§ A run of records:

———

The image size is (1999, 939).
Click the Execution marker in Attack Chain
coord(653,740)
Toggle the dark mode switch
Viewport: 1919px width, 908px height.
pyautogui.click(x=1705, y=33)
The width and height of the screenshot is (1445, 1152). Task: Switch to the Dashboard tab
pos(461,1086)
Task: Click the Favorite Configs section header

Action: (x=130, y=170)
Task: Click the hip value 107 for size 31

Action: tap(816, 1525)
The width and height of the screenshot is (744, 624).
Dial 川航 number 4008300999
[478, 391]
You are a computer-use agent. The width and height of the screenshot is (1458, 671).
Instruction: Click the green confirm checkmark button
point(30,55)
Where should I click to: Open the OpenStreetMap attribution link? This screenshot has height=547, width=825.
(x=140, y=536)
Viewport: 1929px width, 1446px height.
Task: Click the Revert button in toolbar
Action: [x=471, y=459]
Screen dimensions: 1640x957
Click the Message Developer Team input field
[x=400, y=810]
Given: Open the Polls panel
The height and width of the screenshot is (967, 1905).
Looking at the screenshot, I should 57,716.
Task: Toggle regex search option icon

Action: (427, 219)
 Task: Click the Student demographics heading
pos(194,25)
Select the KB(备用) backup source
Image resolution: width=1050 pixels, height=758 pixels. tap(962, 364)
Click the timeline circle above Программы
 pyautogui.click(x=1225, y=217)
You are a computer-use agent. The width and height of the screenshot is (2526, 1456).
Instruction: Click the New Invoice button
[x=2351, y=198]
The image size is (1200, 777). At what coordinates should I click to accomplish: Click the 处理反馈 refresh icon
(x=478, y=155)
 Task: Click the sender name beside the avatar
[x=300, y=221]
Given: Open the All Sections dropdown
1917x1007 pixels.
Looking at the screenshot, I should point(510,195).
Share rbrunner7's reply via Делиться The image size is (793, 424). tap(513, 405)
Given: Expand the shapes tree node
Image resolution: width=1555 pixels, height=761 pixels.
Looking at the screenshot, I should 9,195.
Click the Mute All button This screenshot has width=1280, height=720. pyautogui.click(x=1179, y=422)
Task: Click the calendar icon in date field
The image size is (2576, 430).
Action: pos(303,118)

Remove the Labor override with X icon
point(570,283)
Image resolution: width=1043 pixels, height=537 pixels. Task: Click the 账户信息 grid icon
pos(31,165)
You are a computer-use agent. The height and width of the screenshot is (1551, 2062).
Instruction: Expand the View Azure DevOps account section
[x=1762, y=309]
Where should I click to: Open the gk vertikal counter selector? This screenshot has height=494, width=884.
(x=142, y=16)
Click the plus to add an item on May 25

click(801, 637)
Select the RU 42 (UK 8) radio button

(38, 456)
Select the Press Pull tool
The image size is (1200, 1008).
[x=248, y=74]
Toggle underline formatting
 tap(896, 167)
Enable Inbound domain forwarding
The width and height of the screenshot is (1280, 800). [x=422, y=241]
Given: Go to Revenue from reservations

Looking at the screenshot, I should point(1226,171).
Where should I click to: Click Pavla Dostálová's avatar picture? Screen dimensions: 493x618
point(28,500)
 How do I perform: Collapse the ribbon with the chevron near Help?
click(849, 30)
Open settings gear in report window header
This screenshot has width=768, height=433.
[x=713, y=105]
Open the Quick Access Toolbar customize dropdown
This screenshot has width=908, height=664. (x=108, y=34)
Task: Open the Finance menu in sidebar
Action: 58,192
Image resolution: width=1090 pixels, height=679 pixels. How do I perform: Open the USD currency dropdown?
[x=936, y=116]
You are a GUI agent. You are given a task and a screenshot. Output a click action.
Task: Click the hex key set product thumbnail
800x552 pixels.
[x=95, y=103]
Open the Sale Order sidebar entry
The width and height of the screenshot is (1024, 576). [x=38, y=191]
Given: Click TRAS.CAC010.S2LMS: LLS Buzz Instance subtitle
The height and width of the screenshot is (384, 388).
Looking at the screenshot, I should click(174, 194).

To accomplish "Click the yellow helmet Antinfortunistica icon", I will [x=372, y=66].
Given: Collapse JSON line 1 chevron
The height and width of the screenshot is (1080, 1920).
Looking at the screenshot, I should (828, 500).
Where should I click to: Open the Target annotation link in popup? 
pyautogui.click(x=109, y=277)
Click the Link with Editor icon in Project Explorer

———

§ What the exercise asks: Quote the records word for word, starting with the line that contains "Where should I click to: Open the OpenStreetMap" and going on through the line that contains "pos(194,25)".

§ Task answer:
Where should I click to: Open the OpenStreetMap attribution link? This screenshot has height=547, width=825.
(x=140, y=536)
Viewport: 1929px width, 1446px height.
Task: Click the Revert button in toolbar
Action: [x=471, y=459]
Screen dimensions: 1640x957
Click the Message Developer Team input field
[x=400, y=810]
Given: Open the Polls panel
The height and width of the screenshot is (967, 1905).
Looking at the screenshot, I should 57,716.
Task: Toggle regex search option icon

Action: (427, 219)
 Task: Click the Student demographics heading
pos(194,25)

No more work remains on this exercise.